Daniela de Vasconcelos, Adriana de Oliveira Camargo Gomes and Claudia Marina Tavares de Araujo

This interesting research study recently published in the Journal of Voice explores the benefits of lip and tongue trills in the treatment of vocal polyps. These exercises, long practiced by singing teachers are classed as semi-occluded vocal tract exercises and this study provides further confirmation of their healing capabilities through the reduction of vocal loading and vocal fold collision. This study questions the traditional treatment methods of vocal polyps which is laryngeal microsurgery followed by post-operative speech therapy. This research argues the case for speech therapy as the initial treatment for vocal polyps and it provides small-scale evidence to support this new concept. The treatment of vocal fold polyps through speech therapy is a ‘non-invasive process that avoids the risks of laryngeal surgery.’
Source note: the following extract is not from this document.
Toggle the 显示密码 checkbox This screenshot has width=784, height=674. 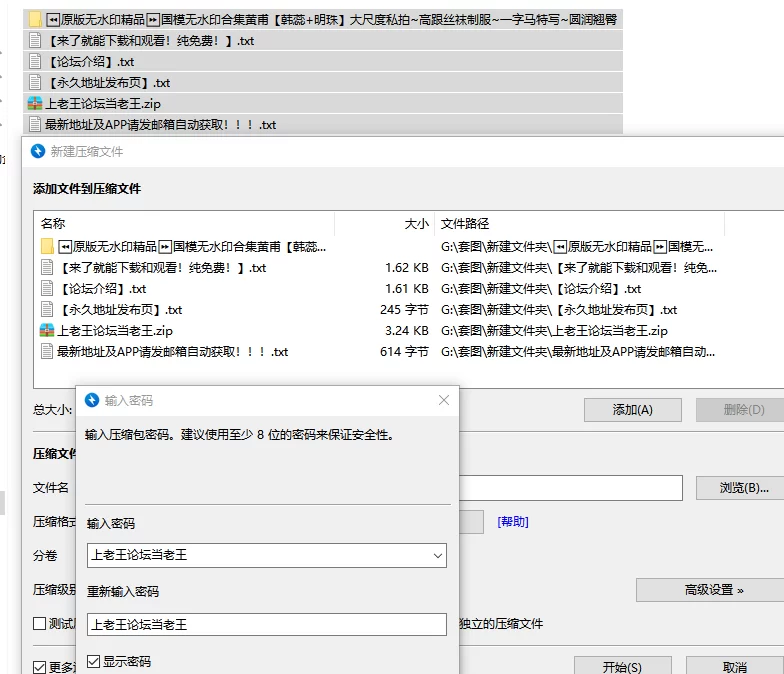tap(94, 661)
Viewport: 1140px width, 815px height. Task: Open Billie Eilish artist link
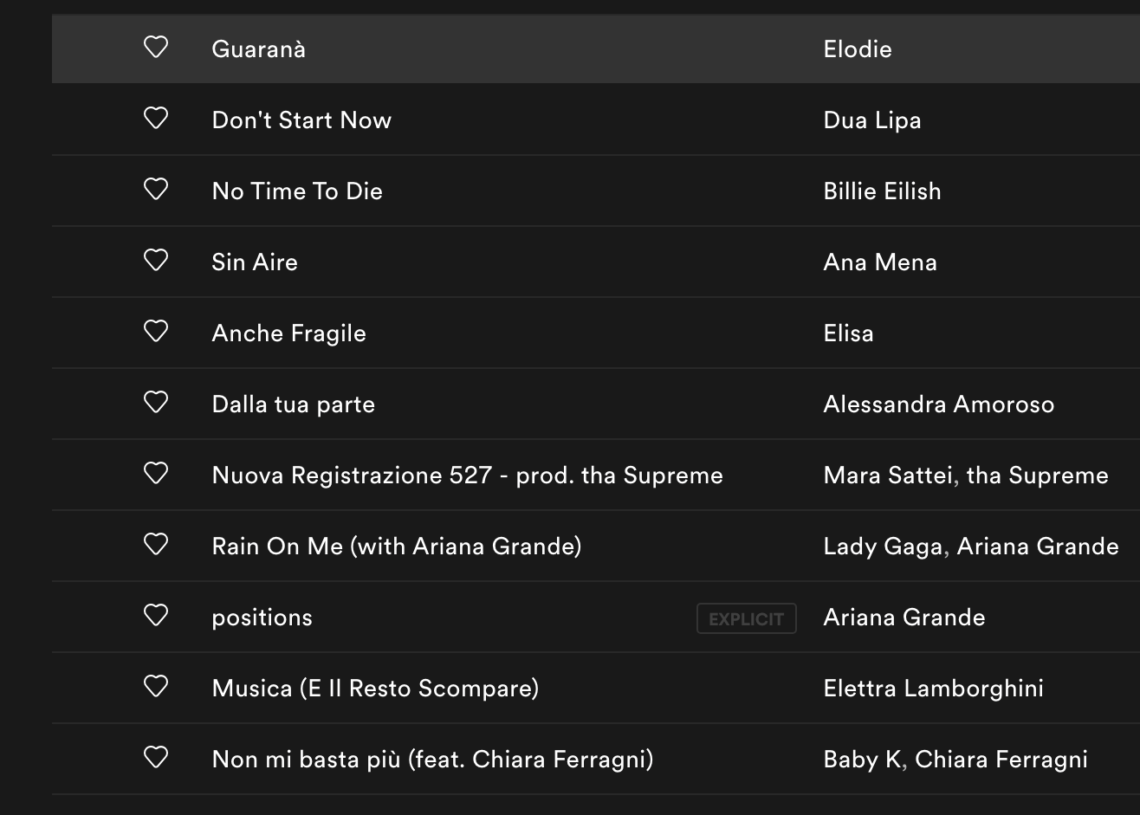click(x=881, y=191)
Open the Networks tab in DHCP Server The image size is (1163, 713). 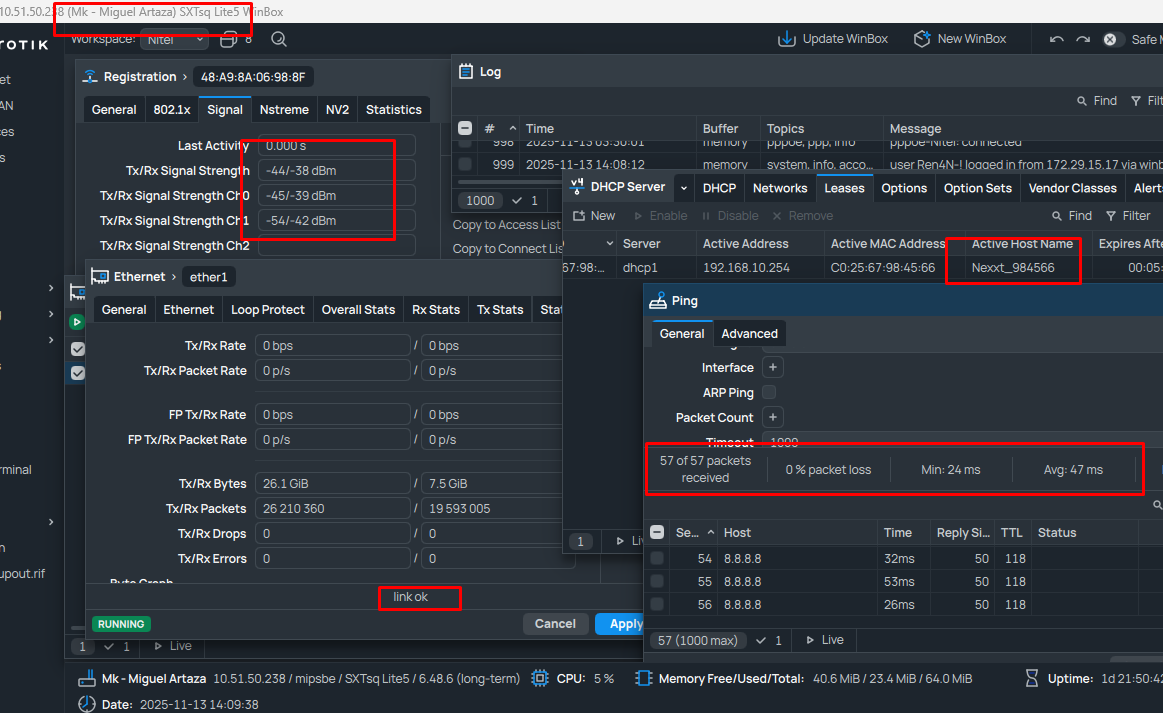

The research study consisted of 10 participants who had been diagnosed with polyps on the vocal folds and this group was divided into a control group and a treatment group. Each group consisted of two male and three female participants. The control group consisted of those participants who opted for surgery rather than treatment. All of the participants underwent an initial evaluation and were then re-evaluated after a three month period.

Treatment took place once a week for 45 minutes maximum over a ten week period. The vocal exercises were all performed in a seated position with hands resting on legs. The participants were asked to perform different variations of the ‘sonorous lip or tongue trill technique.’ Each variation lasted for three minutes and it began with a ‘comfortable, continuous production (without variation of frequency or intensity.)’ This means that there was no variation in pitch or loudness. This process was then repeated with pitch variations that resembled a lullaby followed by an ambulance siren requiring a modulation between two notes culminating in the tune of Happy Birthday. The participants performed each of these exercises for three minutes each. In between each three minute exercise, the participants drank water, noted down any physical symptoms and asked any questions considered necessary to the performance of the task. They were then asked to carry out these exercises three to five times per day and the average output across all five participants was 3.2 times daily.

The impact of the treatment was then assessed via a laryngoscopy, a perceptual and acoustic voice assessment, a questionnaire of vocal symptoms and a vocal self-assessment. The results showed a positive impact on three of the five participants. They reported a significant reduction of symptoms. This was substantiated by the acoustic evaluation which showed improvements in noise values and jitter. The size of the polyp and the degree of dysphonia also showed significant reduction post-treatment and participants were less hoarse and breathy. Of the remaining two participants one opted out of laryngeal surgery as they were satisfied with the improvements made. The study concludes that lip and tongue trill exercises were effective in 60% of the participants and it enabled surgery to be avoided in 80% of them. The study concludes by recommending speech therapy as a treatment option for vocal polyps.